A new method has set out to tackle one of the limitations of CRISPR, promising to make gene-editing with CRISPR-Cas9 more reliable and “stealthy”.
CRISPR techniques for gene editing have been labeled a scientific breakthrough and opened up a whole new world for research; however, they have been dogged by problems. While CRISPR techniques could help treat genetic diseases and transform ecosystems, potential limitations of CRISPR such as off-target effects and the ethical debates raised by changing our DNA have stalled progress.
One such problem is the potential for CRISPR-Cas9 to trigger an immune response, resulting in toxicity. However, new research has seen a team of researchers describe a method to render CRISPR-Cas9 “immunosilent”, potentially fixing this problem.
“Being as much a societal revolution as a technological revolution, many researchers have started to look into ethical, societal, safety and regulatory considerations related to CRISPR usage,” explained Samira Kiani, one of the study authors (Arizona State University, AZ, USA). “Safety engineering to address controllability, specificity and side effects of CRISPR treatments have gained significant momentum and ethical debates have arisen to ensure correct use of technology.”

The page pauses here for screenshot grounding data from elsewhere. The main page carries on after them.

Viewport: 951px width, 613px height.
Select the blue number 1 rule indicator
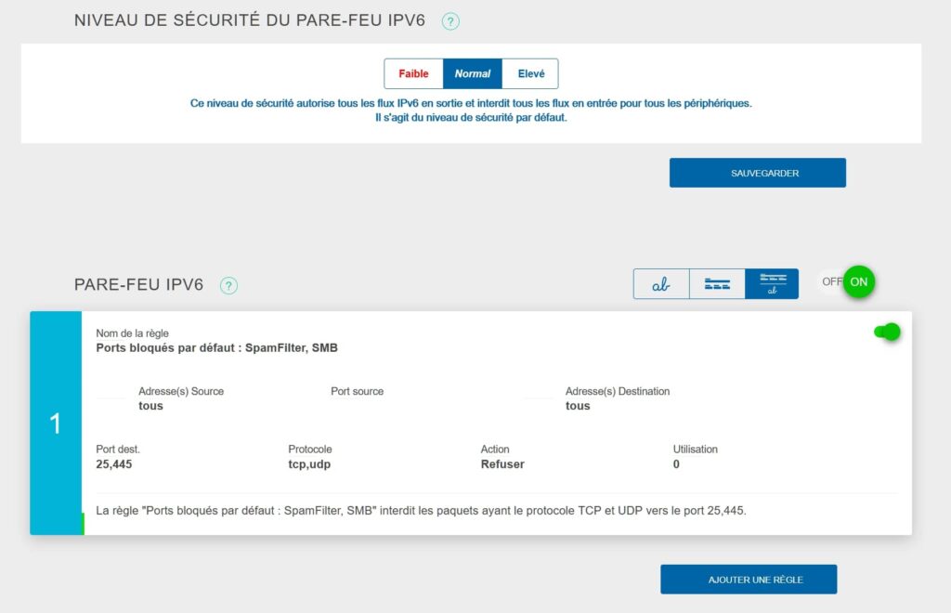coord(56,424)
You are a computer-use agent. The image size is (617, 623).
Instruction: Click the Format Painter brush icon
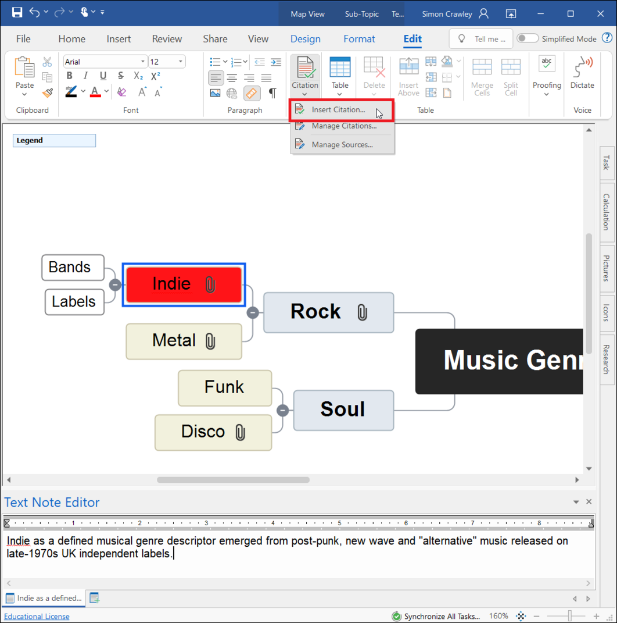47,92

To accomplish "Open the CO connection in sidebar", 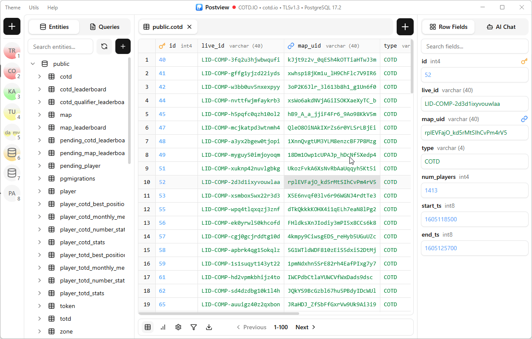I will (12, 71).
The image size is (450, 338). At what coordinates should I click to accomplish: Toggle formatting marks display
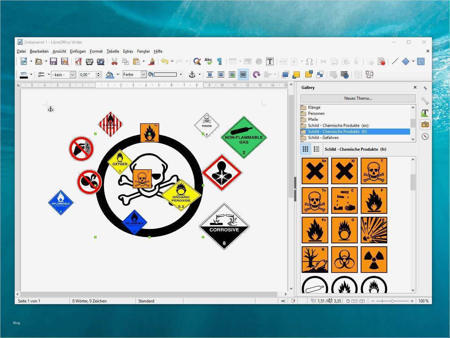pyautogui.click(x=220, y=61)
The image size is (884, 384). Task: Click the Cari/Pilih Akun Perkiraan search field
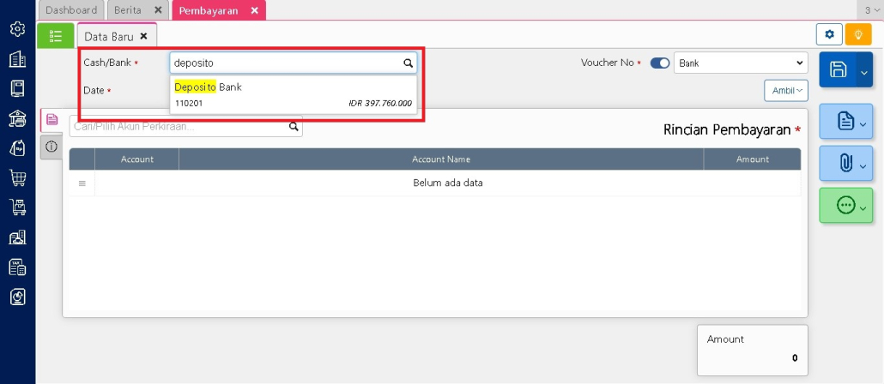tap(179, 127)
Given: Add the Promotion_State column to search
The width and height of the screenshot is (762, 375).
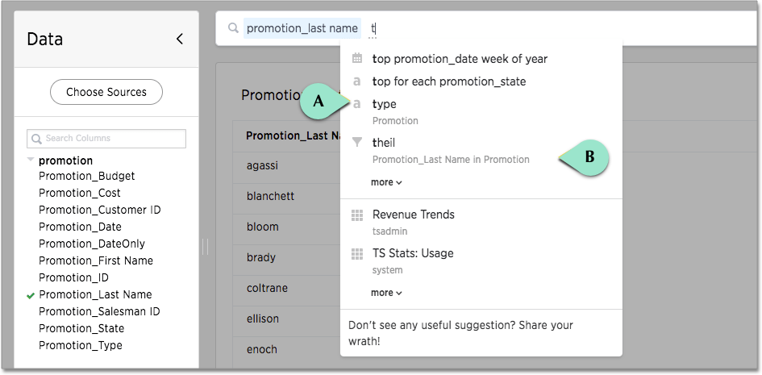Looking at the screenshot, I should [x=81, y=328].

Cas9 is derived from Streptococcus pyogenes, which affects 700 million people annually across the globe. As a result, many people have pre-existing immunity to its proteins.
“That’s the unique part of what we’ve done. We took those dominant epitopes and tried to silence them – just by doing one or two mutations in the Cas9 gene. But we rebuilt it, so the gene was still functional.”

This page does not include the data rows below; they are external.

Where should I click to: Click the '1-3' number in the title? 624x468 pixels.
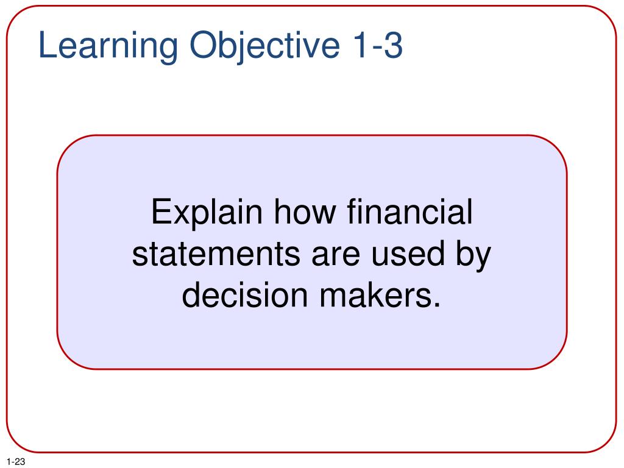378,44
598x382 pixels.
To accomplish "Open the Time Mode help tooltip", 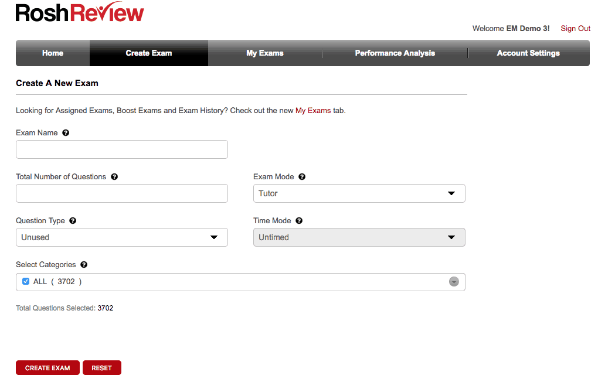I will pos(298,220).
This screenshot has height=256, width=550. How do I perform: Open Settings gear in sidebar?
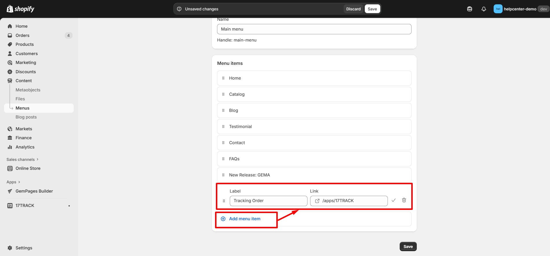(x=10, y=248)
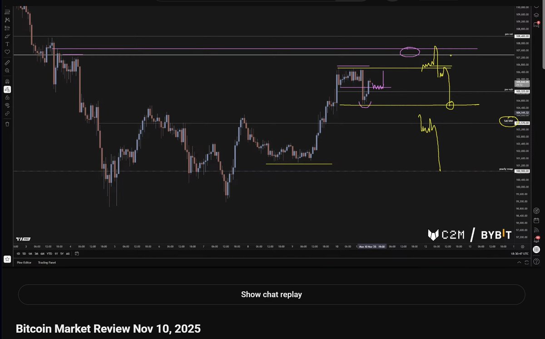Open the emoji heart drawing tool
Screen dimensions: 545x339
tap(7, 52)
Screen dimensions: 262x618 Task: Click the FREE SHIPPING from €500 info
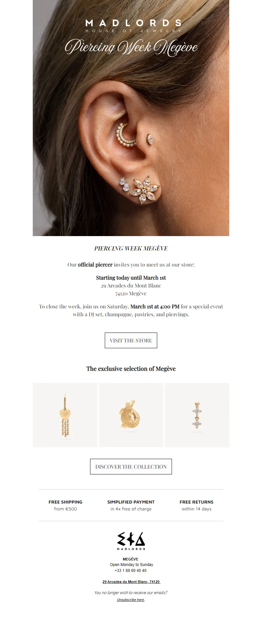[66, 505]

The new study confirmed Cas9’s immunogenicity, showing that pre-existing exposure to S. pyogenes results in a T-cell response to the protein. The team then went on to show that two mutations in epitope anchor residues resulted in a functional version of the protein with a 25—30-fold reduction in T-cell reactivity.

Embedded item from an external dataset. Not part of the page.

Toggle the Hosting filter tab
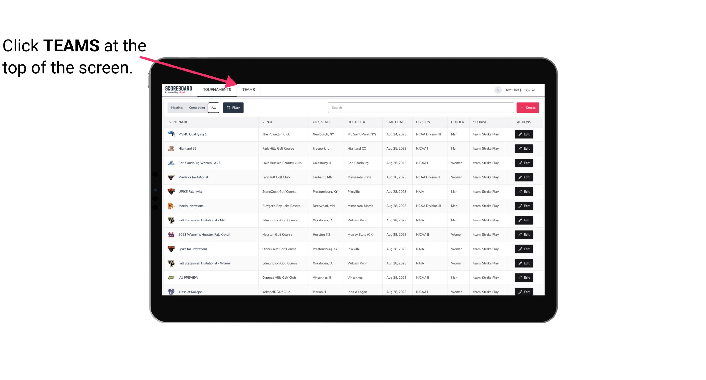The image size is (706, 380). pos(177,108)
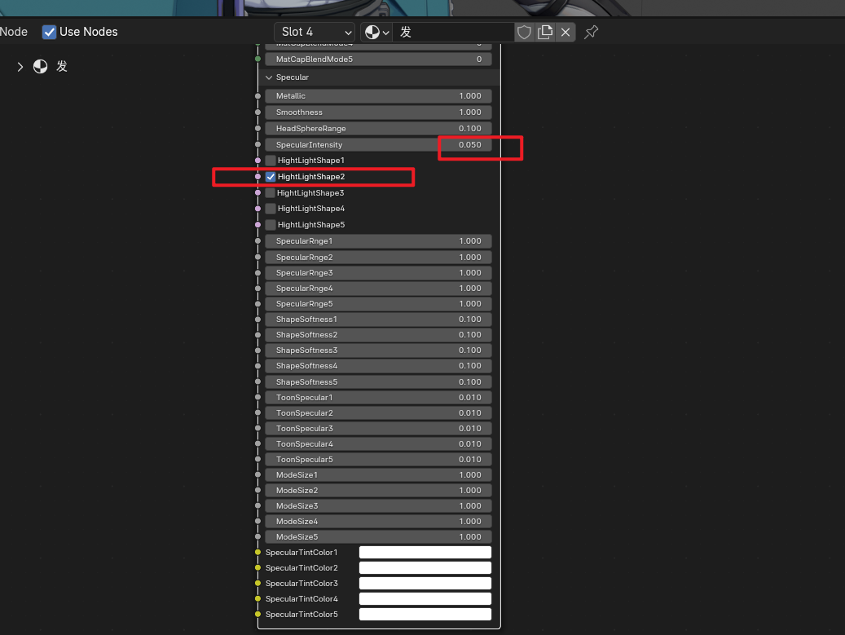The height and width of the screenshot is (635, 845).
Task: Open the Slot 4 dropdown
Action: click(314, 32)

“That’s the unique part of what we’ve done,” commented Karen Andersen (Arizona State University). “We took those dominant epitopes and tried to silence them – just by doing one or two mutations in the Cas9 gene. But we rebuilt it, so the gene was still functional. It’s not immunologically silent, but its more quiet.”
The team believes that the new Cas9 could be combined with other strategies to improve CRISPR safety and reduce the need for immunosuppressants.
“We are hoping that this study is the beginning of many efforts that when combined can address the immunogenicity of CRISPR for clinical trials,” concluded Kiani.